Provided text:
• • • •
Re: svc_xprt_put is no longer BH-safe

Chuck Lever <chuck.lever@xxxxxxxxxx> · Tue, 8 Nov 2016 16:05:54 -0500

> On Nov 8, 2016, at 3:20 PM, J. Bruce Fields <bfields@xxxxxxxxxxxx> wrote:
> 
> On Tue, Nov 08, 2016 at 03:13:13PM -0500, Chuck Lever wrote:
>> 
>>> On Nov 8, 2016, at 3:03 PM, J. Bruce Fields <bfields@xxxxxxxxxxxx> wrote:
>>> 
>>> On Sat, Oct 29, 2016 at 12:21:03PM -0400, Chuck Lever wrote:
>>>> Hi Bruce-
>>> 
>>> Sorry for the slow response!
>>> 
>>> ...
>>>> In commit 39a9beab5acb83176e8b9a4f0778749a09341f1f ('rpc: share one xps between
>>>> all backchannels') you added:
>>>> 
>>>> diff --git a/net/sunrpc/svc_xprt.c b/net/sunrpc/svc_xprt.c
>>>> index f5572e3..4f01f63 100644
>>>> --- a/net/sunrpc/svc_xprt.c
>>>> +++ b/net/sunrpc/svc_xprt.c
>>>> @@ -136,6 +136,8 @@ static void svc_xprt_free(struct kref *kref)
• • • •
Set exercise 1:
Answer these from the svc_xprt_put message:
(a) On what date and at what time did Chuck Lever send this reply?
(b) Which file does the quoted diff change?
(c) What is the title of the commit named in the message?
Set exercise 2: Write the next part of the svc_xprt_put message, carrying on after its last line.
• • • •
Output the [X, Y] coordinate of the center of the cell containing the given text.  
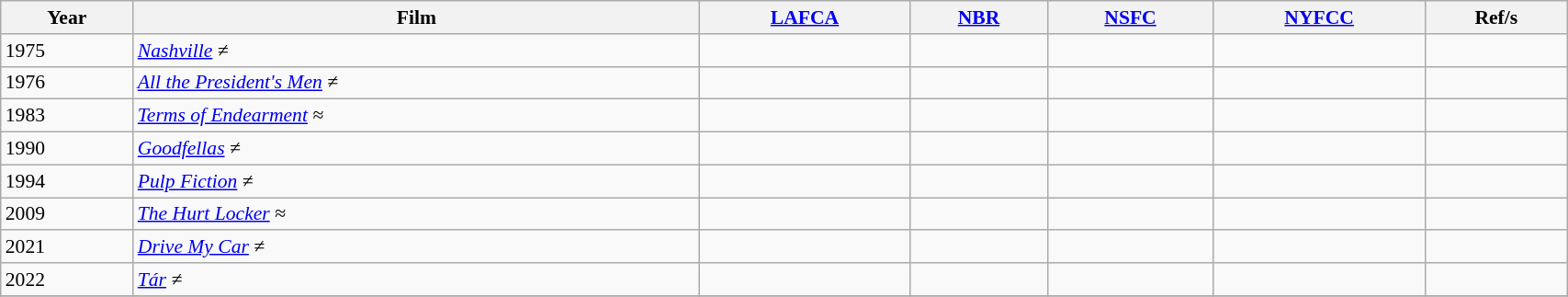
2021 [67, 247]
Drive My Car ≠ [417, 247]
1975 [67, 51]
1983 [67, 116]
Pulp Fiction ≠ [417, 181]
The Hurt Locker ≈ [417, 214]
NBR [979, 17]
2009 [67, 214]
Year [67, 17]
Nashville ≠ [417, 51]
Tár ≠ [417, 279]
Terms of Endearment ≈ [417, 116]
All the President's Men ≠ [417, 83]
Film [417, 17]
LAFCA [805, 17]
NYFCC [1319, 17]
Ref/s [1496, 17]
Goodfellas ≠ [417, 149]
2022 [67, 279]
1990 [67, 149]
1976 [67, 83]
1994 [67, 181]
NSFC [1131, 17]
• • • •
Written reply 1:
(a) Tue, 8 Nov 2016 at 16:05:54 -0500
(b) net/sunrpc/svc_xprt.c
(c) 'rpc: share one xps between all backchannels'

Written reply 2:
>>>>       /* See comment on corresponding get in xs_setup_bc_tcp(): */
>>>>       if (xprt->xpt_bc_xprt)
>>>>               xprt_put(xprt->xpt_bc_xprt);
>>>> +       if (xprt->xpt_bc_xps)
>>>> +               xprt_switch_put(xprt->xpt_bc_xps);
>>>>       xprt->xpt_ops->xpo_free(xprt);
>>>>       module_put(owner);
>>>> }
>>>> 
>>>> svc_xprt_free() is invoked by svc_xprt_put(). svc_xprt_put() is called
>>>> from svc_rdma in soft IRQ context (eg. svc_rdma_wc_receive).
>>> 
>>> Is that necessary?  I wonder why the svcrdma code seems to be taking so
>>> many of its own references on svc_xprts.
>> 
>> The idea is to keep the xprt around while Work Requests (I/O) are running,
>> so that the xprt is guaranteed to be there during work completions. The
>> completion handlers (where svc_xprt_put is often invoked) run in soft IRQ
>> context.
>> 
>> It's simple to change completions to use a Work Queue instead, but testing
>> so far shows that will result in a performance loss. I'm still studying it.
>> 
>> Is there another way to keep the xprt's ref count boosted while I/O is
>> going on?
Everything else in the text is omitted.